The mask encodes the full chip topology: 5 inlet ports along the top edge (1 sample, 4 reagent), 15 rectangular reaction chambers distributed across the four phases, 4 Y-junction decision gates rendered as triangular features, 5 circular collection wells (1 PERSIST, 4 waste), and all connecting channel paths at 2 SVG-unit width (representing 200 microns at 1:1 print scale).
To fabricate from the mask:
- Print SVG at 1:1 scale on transparency film (25,400 dpi recommended).
- Use as contact photomask for SU-8 photolithography on silicon wafer.
- Develop SU-8 to create raised channel features.
- Cast PDMS over the developed SU-8 mold.
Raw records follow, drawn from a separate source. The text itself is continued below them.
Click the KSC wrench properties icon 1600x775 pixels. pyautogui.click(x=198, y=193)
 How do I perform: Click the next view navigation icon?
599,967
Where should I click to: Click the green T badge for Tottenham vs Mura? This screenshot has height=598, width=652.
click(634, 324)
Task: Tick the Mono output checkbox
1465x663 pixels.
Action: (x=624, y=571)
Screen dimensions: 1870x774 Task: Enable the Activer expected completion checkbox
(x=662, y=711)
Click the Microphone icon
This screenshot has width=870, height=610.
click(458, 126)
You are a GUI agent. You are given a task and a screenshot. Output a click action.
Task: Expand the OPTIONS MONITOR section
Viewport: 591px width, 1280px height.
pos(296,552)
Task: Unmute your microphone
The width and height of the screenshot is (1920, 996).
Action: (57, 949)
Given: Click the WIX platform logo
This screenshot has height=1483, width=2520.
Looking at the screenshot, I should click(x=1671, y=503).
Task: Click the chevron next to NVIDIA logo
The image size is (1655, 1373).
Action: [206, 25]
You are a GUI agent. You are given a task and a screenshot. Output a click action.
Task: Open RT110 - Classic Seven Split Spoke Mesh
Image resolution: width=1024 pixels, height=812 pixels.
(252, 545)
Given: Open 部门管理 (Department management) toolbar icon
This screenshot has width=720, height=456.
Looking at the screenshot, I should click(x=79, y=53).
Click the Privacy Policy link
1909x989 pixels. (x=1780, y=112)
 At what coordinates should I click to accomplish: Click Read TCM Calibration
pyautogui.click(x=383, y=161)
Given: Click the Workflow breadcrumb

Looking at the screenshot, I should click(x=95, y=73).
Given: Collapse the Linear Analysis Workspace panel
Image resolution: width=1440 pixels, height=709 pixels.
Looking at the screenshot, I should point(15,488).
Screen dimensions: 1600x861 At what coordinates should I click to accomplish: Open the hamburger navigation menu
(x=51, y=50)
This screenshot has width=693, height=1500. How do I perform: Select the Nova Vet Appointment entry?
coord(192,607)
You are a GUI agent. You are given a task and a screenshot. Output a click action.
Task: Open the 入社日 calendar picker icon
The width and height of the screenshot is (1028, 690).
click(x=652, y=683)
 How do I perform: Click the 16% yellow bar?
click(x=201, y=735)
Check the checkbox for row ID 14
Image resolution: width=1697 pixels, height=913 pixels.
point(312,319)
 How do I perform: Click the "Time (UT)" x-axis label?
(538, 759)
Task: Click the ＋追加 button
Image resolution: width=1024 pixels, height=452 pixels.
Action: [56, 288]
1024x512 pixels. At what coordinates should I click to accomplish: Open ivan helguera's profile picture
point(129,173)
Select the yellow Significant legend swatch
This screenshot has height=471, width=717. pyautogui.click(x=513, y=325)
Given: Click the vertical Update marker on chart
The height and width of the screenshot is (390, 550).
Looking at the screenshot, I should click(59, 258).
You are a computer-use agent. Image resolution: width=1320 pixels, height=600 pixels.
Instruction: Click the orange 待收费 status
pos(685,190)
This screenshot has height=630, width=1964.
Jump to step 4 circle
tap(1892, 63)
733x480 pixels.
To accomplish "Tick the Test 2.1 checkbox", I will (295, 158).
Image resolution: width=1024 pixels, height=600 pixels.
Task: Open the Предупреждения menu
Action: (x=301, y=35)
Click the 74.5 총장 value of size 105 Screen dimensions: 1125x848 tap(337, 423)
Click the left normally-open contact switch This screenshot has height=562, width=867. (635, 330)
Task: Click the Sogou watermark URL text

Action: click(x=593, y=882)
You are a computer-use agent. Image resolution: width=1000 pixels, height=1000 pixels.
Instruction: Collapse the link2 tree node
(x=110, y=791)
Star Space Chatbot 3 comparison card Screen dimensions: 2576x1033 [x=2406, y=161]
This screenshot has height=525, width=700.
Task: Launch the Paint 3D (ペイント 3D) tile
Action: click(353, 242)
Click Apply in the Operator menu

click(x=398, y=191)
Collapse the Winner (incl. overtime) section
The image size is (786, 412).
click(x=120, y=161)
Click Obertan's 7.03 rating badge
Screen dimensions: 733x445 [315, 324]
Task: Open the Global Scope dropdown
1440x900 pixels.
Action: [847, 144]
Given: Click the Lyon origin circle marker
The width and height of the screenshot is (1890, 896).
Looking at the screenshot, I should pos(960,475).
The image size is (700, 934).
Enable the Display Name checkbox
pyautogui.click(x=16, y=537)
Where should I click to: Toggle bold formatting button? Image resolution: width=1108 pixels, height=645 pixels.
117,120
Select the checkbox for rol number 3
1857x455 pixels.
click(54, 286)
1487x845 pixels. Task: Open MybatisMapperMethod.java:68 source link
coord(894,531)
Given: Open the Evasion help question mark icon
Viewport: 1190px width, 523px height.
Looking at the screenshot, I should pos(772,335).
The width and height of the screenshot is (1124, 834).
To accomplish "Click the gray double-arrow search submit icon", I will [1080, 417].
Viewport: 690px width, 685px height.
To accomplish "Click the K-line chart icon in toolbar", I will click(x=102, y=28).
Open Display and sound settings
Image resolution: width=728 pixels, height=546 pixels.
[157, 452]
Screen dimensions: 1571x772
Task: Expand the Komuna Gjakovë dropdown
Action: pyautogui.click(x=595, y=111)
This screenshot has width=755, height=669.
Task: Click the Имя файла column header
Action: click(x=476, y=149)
- Bond to glass slide with oxygen plasma.
- Connect tubing to the 5 inlet ports.
- Load reagents and run sample.
What This Transfer Proves
The fact that a digital decision pipeline can be mapped onto a physical microfluidic chip without losing structural fidelity is not an engineering curiosity. It demonstrates that the primitives underlying the PV pipeline — comparison, sequence, persistence, location, irreversibility — are substrate-independent. They are not properties of software. They are properties of the assessment logic itself.
A Y-junction on a chip performs the same function as a condition node in YAML: it routes flow based on a threshold. A serpentine delay channel performs the same function as a trend calculation: it creates temporal separation for comparison. Covalent crosslinking performs the same function as a SEAL verdict: it makes a finding irreversible.
The pipeline does not merely describe what to compute. It describes a topology — and topologies transfer across substrates.